■ WHAT THIS TASK INVOLVES: Should a line below contain the word "computer", report it.

- - - -

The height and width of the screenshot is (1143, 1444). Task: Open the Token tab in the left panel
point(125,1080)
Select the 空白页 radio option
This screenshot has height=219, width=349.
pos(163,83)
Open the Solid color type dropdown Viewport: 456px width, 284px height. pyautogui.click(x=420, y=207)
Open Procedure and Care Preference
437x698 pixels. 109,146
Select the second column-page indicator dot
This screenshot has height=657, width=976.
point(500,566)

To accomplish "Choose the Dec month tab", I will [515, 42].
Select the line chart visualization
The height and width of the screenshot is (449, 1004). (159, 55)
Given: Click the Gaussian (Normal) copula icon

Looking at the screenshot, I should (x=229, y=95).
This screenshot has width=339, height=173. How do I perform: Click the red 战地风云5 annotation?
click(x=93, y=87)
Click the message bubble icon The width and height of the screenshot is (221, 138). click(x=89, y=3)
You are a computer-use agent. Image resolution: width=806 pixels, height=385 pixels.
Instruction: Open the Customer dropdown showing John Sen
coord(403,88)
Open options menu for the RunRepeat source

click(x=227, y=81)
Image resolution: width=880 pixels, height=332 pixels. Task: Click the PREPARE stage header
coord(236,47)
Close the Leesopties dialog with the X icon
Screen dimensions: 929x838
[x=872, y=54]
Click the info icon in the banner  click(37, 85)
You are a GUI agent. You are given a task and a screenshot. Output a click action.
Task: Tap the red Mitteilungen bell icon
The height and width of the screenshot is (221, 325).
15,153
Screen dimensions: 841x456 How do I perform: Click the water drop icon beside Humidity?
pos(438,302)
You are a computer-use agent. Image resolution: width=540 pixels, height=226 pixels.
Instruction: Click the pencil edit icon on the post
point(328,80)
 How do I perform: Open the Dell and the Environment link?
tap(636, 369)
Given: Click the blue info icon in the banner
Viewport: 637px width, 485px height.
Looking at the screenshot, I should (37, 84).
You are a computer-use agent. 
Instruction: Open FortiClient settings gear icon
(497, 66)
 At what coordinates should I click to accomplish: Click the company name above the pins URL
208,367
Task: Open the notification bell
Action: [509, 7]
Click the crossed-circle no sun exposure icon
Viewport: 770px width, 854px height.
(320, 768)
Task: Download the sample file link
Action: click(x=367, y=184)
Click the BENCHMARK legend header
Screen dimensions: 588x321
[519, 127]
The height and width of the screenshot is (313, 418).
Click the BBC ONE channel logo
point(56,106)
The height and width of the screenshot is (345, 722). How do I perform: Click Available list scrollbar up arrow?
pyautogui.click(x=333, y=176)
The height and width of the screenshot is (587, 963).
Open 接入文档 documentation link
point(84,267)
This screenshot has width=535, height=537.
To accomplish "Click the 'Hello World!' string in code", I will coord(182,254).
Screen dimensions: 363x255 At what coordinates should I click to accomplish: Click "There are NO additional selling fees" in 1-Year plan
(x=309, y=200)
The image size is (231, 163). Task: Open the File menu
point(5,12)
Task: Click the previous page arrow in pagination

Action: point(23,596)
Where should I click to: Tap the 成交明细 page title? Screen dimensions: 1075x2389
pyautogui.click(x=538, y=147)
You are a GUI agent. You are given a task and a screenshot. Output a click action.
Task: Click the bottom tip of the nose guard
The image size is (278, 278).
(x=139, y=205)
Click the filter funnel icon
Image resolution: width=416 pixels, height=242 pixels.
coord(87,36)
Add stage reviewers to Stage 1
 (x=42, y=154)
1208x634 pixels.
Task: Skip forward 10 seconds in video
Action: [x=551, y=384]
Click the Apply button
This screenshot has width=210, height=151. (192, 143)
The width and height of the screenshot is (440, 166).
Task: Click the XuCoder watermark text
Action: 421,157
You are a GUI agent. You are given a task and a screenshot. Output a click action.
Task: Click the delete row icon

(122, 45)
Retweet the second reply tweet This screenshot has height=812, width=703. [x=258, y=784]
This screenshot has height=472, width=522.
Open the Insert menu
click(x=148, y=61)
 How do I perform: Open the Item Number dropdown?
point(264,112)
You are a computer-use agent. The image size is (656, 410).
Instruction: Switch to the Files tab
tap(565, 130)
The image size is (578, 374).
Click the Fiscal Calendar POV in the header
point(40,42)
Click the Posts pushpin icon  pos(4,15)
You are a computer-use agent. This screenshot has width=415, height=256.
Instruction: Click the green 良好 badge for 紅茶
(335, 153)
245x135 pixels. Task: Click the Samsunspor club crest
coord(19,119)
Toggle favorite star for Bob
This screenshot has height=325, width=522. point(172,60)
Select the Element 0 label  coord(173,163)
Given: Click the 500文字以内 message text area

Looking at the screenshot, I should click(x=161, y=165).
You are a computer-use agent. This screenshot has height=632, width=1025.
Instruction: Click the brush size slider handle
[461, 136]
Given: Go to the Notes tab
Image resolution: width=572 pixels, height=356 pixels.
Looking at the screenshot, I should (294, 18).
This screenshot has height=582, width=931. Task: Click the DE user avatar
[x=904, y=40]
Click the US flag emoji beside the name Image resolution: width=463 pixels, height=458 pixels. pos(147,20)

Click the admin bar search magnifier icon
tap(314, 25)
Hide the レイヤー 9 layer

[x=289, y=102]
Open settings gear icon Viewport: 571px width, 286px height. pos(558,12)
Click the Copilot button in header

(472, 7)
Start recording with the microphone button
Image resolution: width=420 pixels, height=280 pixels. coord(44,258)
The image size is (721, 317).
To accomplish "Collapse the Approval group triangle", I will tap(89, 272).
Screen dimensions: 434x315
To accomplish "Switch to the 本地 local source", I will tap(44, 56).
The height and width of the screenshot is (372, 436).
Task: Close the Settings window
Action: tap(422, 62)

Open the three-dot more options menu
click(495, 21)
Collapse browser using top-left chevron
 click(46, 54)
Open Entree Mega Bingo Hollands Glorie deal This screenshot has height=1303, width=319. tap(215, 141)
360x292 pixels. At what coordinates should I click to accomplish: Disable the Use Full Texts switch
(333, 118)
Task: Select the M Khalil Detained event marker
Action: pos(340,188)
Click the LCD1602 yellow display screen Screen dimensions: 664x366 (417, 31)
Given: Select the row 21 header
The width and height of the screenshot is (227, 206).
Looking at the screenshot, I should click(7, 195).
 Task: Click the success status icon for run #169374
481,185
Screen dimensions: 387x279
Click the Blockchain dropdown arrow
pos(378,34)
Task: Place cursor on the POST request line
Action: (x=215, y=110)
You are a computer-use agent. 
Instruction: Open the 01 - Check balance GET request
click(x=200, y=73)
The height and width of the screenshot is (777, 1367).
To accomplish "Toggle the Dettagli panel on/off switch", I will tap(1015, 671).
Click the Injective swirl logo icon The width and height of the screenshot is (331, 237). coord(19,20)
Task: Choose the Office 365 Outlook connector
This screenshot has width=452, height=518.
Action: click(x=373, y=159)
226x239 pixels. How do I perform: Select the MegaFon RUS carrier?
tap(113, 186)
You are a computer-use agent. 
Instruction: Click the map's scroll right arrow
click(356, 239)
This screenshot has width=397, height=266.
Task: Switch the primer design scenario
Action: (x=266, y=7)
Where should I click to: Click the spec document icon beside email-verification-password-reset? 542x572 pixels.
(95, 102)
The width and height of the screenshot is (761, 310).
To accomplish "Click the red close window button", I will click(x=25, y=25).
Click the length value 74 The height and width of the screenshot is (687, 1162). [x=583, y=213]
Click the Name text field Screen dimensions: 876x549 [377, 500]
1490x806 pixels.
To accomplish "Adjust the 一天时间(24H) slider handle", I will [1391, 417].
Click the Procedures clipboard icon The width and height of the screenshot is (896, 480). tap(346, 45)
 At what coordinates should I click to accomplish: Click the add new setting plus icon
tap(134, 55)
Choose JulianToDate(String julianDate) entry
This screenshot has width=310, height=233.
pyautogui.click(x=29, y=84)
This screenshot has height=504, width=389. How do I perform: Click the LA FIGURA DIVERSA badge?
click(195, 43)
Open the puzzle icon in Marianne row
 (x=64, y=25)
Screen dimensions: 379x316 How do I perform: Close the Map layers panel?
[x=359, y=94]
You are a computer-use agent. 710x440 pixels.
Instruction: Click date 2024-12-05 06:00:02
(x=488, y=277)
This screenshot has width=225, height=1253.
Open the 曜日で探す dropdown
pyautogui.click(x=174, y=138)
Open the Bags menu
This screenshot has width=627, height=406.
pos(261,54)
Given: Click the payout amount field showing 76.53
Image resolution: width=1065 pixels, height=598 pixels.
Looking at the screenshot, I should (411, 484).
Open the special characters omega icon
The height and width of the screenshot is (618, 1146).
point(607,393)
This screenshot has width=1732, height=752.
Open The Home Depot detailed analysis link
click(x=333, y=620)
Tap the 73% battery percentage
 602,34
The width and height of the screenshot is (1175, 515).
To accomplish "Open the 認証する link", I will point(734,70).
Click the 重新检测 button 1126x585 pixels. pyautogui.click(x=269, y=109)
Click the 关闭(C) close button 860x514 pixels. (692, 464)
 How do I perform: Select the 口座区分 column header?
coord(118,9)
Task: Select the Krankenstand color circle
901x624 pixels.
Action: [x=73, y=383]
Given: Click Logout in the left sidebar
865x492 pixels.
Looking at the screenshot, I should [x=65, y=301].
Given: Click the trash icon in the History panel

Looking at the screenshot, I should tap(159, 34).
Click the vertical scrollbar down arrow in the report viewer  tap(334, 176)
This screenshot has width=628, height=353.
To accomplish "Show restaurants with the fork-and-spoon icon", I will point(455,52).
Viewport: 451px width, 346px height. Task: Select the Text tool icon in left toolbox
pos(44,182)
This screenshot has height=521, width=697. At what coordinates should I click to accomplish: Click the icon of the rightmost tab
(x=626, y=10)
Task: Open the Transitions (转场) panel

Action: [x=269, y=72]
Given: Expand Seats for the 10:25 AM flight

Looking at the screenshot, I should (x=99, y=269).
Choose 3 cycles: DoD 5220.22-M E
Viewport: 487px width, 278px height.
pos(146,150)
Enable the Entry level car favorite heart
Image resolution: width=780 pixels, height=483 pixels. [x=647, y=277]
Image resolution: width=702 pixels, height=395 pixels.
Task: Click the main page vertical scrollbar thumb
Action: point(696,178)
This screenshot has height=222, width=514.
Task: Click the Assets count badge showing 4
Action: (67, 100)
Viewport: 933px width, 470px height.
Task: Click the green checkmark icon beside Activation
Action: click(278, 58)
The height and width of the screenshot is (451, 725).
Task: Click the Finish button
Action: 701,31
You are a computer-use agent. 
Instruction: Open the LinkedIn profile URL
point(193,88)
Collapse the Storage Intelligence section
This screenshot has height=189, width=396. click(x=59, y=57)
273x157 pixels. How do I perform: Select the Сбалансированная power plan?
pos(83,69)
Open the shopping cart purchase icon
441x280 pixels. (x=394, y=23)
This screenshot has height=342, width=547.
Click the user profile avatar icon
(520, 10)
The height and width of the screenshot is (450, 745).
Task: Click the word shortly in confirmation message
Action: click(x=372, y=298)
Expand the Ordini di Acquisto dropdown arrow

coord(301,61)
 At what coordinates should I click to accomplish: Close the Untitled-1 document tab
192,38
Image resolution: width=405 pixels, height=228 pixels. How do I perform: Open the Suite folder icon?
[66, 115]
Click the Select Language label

- - - -

■ ANSWER TO THE EXERCISE:
You are a computer-use agent. Image resolution: width=806 pixels, height=385 pixels.
You are a computer-use agent. Image resolution: width=540 pixels, height=226 pixels.
You are a computer-use agent. 
You are a computer-use agent. The image size is (656, 410).
You are a computer-use agent. This screenshot has width=415, height=256.
You are a computer-use agent. This screenshot has height=632, width=1025.
You are a computer-use agent. 
You are a computer-use agent. 
You are a computer-use agent. 710x440 pixels.
You are a computer-use agent. 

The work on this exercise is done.